[이데일리 김양규기자] 오는 4월부터 보험가입자가 뇌출혈이나 급성심근경색증으로 사망했을 때 의사소견만 있으면 보험금을 지급받을 수 있게 된다.
또 보험사가 지정한 의사로부터 가입자에게 각종 보험금 지급에 필요한 진단을 받도록 강요할 수 없다.
18일 금융감독원에 따르면 보험소비자의 권익보호를 위해 이러한 내용이 담긴 보험약관 개선안을 마련, 최종 검토작업을 진행하고 있다.
금감원은 업계 의견을 최종 수렴하고 이르면 이번주 중 공식 발표할 예정이다.
개선안에 따르면 사망 전에 자기공명영상(MRI)이나 컴퓨터 단층촬영(CT) 등을 통한 병리학적 진단을 받았을 때만 보험금 지급 대상으로 규정했던 현행 약관을 보험 가입자가 뇌출혈이나 급성심근경색증으로 사망했다는 임상학적 진단을 받아도 보험금을 지급하도록 했다.
이 처럼 금감원이 약관개선에 나선 것은 해당 질병의 발병률이 높아지고 있으나 보험사들이 임상학적 진단을 인정하지 않아 사인입증이 어렵고 이에 따라 사망자의 유족과 보험사간 보험금 지급을 둘러싼 분쟁이 적지않았기 때문이다.
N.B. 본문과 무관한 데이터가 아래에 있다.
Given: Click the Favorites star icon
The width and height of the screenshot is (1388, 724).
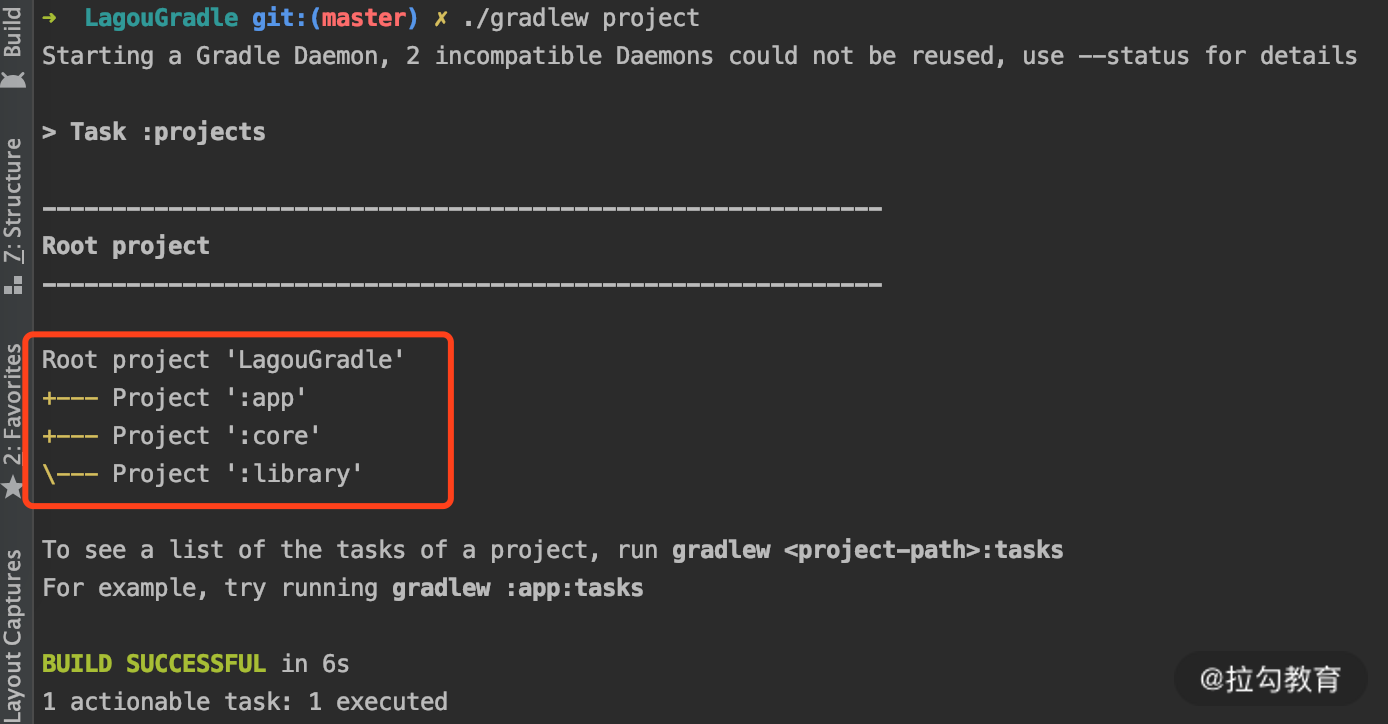Looking at the screenshot, I should pyautogui.click(x=13, y=487).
실제로 손해보험사들은 이들 질병들의 발생률이 높아지자 보장범위를 축소해 왔다.
아울러 보험사들은 각종 보험금 지급사유에 해당하는지를 판단하기 위해 의사의 진단이 필요할 경우 가입자의 동의를 구해 담당의사를 선정하고 비용을 지불해야 한다.
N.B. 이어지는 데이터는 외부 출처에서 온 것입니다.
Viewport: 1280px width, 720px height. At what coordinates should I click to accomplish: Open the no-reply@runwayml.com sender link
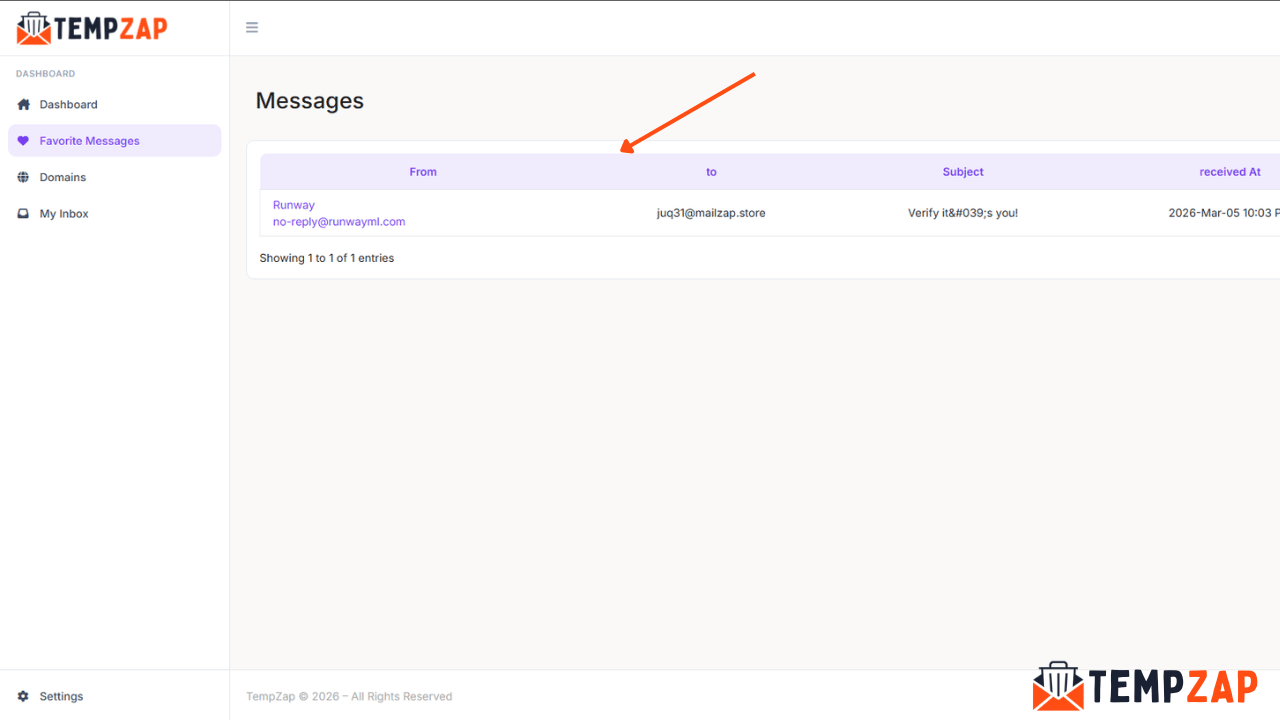click(x=339, y=221)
지금까지는 보험사들은 가입자가 제출한 의사 진단서를 인정하지 않고 자신들이 지정한 의사에게 진단을 받도록 하고 있으며 이에 동의하지 않으면 보험금 지급을 미뤄왔다.
따라서 보험사에서 일방적으로 지정한 의사가 내린 진단을 놓고 객관성 논란이 적지않았고 이로 인한 분쟁 역시 자주 발생하고 있는 것으로 전해졌다.
이외에도 보험 기간을 1년이나 3년 등 일정 기간마다 갱신하는 상품의 경우 보험사 일방적으로 갱신거절을 할 수 없게 된다.
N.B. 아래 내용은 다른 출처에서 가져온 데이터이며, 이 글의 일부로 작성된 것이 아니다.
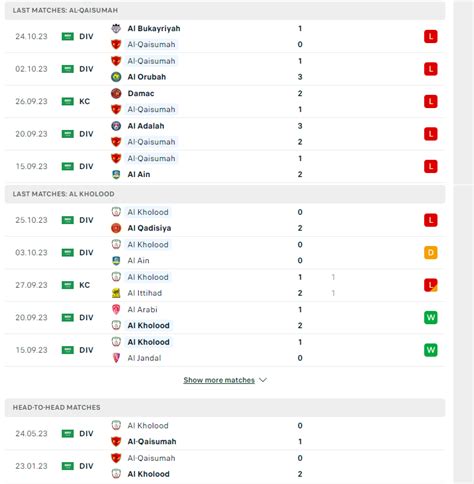Click the Saudi flag beside 24.10.23 match
Screen dimensions: 474x484
(x=68, y=36)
금감원은 보험가입 가능 연령을 초과한 경우와 갱신 전 계약을 통해 암 진단 보험금을 받은 경우 그리고 보험료 미납 등의 사유가 있을 때만 갱신을 제한할 수 있도록 했다.
금감원 상품계리실 관계자는 "매년 시행되는 약관개정작업의 일환으로, 민원이 많아 문제가 되는 사안에 대해 논의한 것"이라며 "현재 업계의 의견을 수렴중"이라고 말했다.